At 1045 AEST, shares in the group fell 9.48% to $6.97, after touching an intra-day low of $6.85 against a benchmark fall of 0.25%.
Net profit jumped to $488.6 million, from $176.7 million in the previous year, when it took $483.5 million in impairments.
The huge increase was helped by $89.7 million in significant items, including a $50 million gain on the $491 million sale of its share in Consolidated Media Holdings and a $77.9 million in reversal on the prior year's impairments.
Excluding significant items, underlying net profit grew 19.33% to $396.6 million.
Revenues grew 6% to $4.75 billion in the period, from $4.46 billion.
It will pay a fully-franked final dividend in line with the 20 cents paid last year.
Seven said the rise in underlying profit was driven by large fleet deliveries for its caterpillars subsidiary WesTrac in the first half. Westrac EBIT increased by 15% to $446.7 million.
But the mining downturn had hurt its industrial services business in the second half, and the group remained cautious on trading conditions.

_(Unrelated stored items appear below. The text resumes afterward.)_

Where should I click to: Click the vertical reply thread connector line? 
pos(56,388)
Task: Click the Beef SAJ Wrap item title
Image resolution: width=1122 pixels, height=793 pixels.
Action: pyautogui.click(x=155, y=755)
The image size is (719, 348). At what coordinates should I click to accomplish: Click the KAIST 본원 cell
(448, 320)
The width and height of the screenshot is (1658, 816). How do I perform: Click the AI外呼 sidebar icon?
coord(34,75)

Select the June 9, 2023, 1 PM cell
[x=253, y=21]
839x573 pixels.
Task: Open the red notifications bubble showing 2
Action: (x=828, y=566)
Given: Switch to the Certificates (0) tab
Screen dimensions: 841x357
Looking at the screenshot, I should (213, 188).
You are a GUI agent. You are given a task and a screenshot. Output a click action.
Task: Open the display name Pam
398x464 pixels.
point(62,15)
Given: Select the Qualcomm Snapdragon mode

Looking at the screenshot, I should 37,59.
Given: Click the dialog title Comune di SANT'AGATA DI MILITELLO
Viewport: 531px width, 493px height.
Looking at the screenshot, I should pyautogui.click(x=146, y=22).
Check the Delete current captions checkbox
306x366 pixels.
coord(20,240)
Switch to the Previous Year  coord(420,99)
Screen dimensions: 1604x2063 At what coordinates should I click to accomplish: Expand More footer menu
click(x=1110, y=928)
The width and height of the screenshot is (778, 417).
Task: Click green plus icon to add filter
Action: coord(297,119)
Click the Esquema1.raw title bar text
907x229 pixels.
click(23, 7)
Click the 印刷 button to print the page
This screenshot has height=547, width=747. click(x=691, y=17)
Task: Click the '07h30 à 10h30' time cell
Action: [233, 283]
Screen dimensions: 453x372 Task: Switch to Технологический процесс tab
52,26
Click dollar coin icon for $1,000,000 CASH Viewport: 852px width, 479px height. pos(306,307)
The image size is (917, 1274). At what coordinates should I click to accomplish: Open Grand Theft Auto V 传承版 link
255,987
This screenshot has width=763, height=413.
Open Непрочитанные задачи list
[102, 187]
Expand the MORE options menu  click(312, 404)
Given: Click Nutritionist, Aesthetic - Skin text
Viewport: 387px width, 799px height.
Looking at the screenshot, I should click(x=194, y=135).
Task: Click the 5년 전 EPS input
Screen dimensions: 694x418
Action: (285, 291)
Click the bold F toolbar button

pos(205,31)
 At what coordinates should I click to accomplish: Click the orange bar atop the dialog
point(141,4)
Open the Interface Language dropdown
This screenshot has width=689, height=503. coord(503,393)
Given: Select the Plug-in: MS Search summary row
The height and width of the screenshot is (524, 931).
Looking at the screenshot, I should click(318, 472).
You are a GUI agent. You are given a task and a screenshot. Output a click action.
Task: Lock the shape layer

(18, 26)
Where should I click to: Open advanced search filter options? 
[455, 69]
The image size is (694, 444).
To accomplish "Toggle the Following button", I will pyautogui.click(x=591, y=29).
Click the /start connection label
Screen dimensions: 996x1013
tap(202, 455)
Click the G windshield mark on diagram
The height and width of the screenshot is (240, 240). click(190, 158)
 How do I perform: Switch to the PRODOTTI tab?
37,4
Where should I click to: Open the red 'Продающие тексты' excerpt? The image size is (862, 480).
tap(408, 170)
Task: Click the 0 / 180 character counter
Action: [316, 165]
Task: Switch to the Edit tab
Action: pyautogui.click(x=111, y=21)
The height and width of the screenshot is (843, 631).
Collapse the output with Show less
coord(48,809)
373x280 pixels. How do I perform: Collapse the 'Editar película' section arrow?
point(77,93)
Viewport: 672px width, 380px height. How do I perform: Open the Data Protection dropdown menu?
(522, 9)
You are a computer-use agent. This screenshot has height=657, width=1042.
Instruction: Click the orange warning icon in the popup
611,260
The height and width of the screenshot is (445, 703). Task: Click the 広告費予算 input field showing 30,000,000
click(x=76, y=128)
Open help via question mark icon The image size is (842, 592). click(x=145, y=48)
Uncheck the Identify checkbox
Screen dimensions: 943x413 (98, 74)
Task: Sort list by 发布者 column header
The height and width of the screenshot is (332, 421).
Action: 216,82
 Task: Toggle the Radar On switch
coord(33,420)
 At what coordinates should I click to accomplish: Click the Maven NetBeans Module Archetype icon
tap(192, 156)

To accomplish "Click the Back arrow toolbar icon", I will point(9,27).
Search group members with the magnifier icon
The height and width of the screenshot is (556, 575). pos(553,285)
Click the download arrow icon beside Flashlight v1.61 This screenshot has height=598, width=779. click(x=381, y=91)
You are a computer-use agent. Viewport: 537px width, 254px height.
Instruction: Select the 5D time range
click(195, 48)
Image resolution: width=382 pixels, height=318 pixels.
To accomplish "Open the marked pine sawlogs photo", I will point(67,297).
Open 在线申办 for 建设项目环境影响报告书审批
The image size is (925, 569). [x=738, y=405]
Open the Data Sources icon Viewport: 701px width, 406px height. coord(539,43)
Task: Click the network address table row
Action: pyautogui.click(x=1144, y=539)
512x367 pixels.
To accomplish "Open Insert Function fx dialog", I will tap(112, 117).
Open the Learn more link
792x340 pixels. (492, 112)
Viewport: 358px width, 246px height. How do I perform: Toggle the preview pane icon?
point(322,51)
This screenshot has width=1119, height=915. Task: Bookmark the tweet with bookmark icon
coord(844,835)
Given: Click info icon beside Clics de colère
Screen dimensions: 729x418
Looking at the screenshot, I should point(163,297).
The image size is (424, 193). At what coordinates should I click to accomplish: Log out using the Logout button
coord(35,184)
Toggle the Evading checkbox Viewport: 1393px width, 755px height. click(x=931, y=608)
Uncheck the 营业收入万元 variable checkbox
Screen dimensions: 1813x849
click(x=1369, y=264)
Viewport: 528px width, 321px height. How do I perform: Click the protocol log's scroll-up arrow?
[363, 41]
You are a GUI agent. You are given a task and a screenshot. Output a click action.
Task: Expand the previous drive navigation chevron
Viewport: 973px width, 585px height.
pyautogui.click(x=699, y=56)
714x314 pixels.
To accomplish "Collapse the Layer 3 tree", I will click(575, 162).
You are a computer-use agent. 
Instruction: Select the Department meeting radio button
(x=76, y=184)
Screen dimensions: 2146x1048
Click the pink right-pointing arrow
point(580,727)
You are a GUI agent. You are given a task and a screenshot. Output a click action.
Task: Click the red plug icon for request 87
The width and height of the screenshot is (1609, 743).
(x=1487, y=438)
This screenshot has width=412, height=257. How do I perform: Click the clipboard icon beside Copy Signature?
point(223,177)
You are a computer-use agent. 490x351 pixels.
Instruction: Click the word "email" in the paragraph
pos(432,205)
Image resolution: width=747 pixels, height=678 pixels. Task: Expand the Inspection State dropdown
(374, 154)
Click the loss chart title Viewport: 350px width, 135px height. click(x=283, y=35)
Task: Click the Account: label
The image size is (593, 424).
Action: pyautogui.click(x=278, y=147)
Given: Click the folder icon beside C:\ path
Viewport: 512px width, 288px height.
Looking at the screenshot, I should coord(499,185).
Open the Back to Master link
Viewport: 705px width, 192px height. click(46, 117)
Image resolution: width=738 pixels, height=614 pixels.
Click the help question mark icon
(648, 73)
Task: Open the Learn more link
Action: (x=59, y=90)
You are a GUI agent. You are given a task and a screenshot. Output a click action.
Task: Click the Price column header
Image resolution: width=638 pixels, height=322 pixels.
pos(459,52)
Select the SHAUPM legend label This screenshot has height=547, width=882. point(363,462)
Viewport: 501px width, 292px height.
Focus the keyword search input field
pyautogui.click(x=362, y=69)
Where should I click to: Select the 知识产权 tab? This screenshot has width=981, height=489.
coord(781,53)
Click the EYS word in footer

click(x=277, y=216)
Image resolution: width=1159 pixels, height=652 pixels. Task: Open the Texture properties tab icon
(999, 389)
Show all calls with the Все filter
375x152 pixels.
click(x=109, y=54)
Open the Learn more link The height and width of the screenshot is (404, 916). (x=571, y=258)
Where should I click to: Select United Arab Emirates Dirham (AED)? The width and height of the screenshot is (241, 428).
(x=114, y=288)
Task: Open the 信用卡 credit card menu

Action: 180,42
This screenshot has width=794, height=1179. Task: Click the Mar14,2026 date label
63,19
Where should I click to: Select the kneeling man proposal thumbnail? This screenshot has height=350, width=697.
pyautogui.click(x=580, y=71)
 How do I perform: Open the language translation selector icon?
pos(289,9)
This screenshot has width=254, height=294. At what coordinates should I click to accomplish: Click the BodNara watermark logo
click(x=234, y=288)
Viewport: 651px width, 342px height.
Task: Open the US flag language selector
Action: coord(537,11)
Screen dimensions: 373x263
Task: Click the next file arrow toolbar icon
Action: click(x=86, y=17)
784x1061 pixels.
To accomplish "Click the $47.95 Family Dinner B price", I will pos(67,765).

It expected underlying EBIT to be down between 30 and 40% on 2012-13.
For Seven West Media, which Seven Group has a 35 stake in, advertising markets were expected to remain subdued. EBIT for its media arm fell 9% to $105.8 million.
"Seven West Media is anticipating that overall advertising markets will remain subdued with low single digit growth in television, and a continuation of the current trend experienced in newspapers, but the rate of decline in magazines is expected to lessen," the group said.